## Source data

>> Begin

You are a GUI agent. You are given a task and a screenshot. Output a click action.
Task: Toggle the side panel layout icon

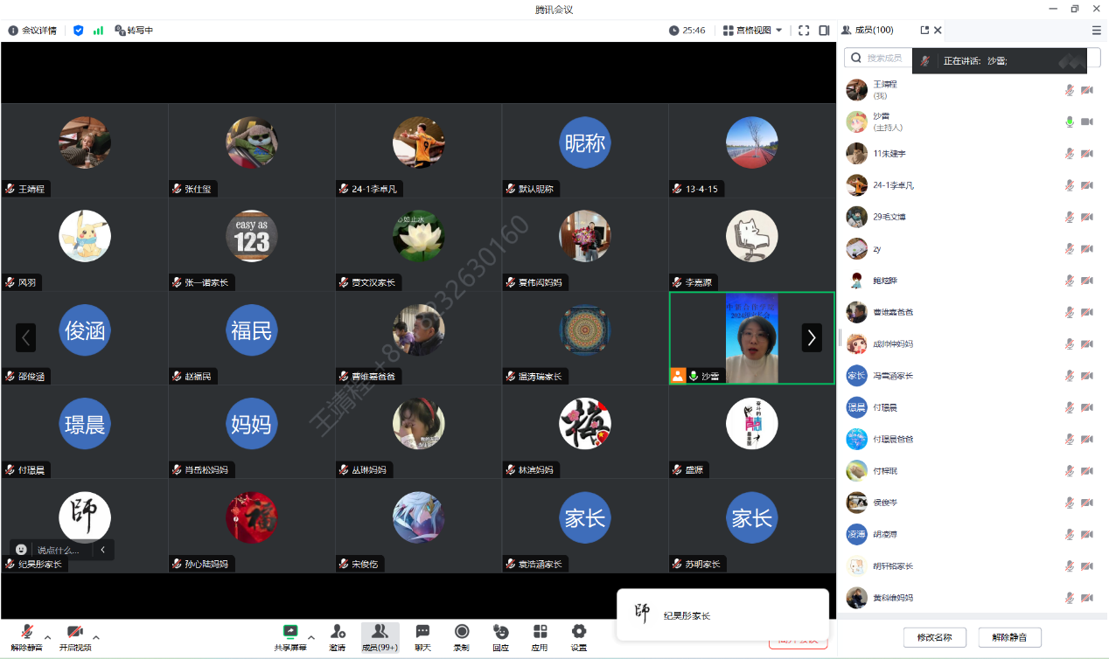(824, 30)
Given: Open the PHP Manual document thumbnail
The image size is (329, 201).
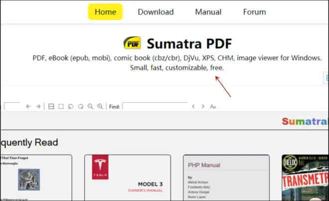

>> End
>> Begin

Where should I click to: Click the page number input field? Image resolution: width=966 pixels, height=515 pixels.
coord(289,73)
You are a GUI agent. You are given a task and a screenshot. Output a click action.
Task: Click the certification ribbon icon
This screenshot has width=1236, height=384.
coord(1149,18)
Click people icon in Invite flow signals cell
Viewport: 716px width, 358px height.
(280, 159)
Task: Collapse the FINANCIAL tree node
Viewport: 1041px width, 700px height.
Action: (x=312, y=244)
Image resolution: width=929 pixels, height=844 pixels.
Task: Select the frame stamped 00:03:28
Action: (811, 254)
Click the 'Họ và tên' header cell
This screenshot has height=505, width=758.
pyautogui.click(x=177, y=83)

>> End
>> Begin

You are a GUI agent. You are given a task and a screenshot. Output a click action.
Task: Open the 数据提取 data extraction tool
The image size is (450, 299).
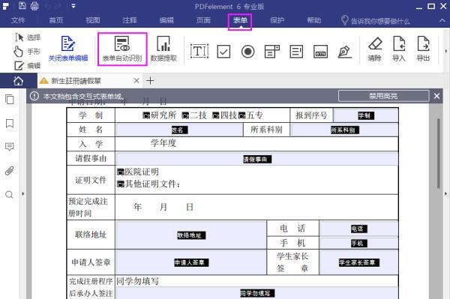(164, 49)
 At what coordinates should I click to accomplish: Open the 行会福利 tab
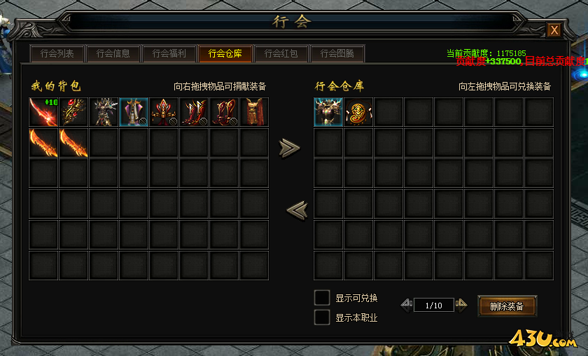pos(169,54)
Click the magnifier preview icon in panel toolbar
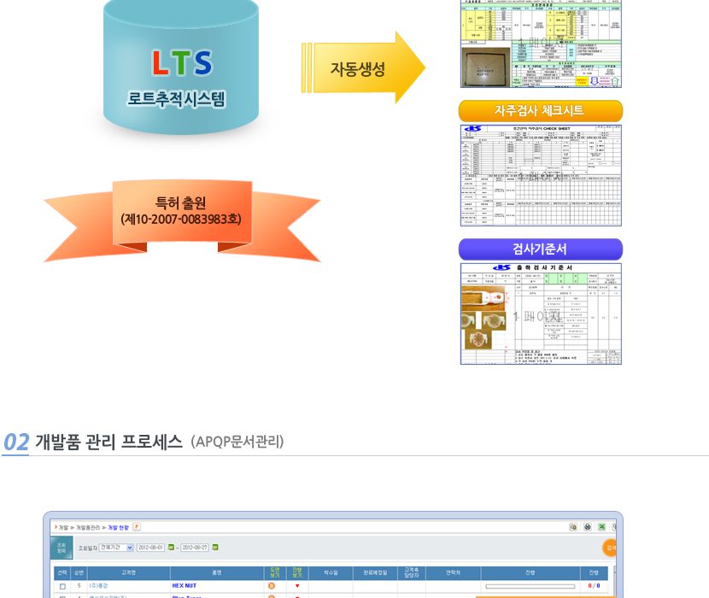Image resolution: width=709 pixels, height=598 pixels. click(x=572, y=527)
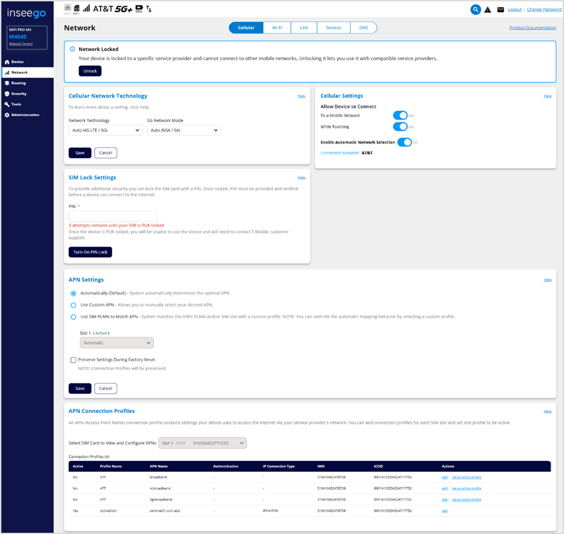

>> End

Return, word for word, the section of the rows above that begins with the line containing "Click the 'Họ và tên' header cell" and ends with the line containing "pyautogui.click(x=177, y=83)". Include both of those lines and nothing else.

## WRITTEN RESPONSE
Click the 'Họ và tên' header cell
This screenshot has height=505, width=758.
pyautogui.click(x=177, y=83)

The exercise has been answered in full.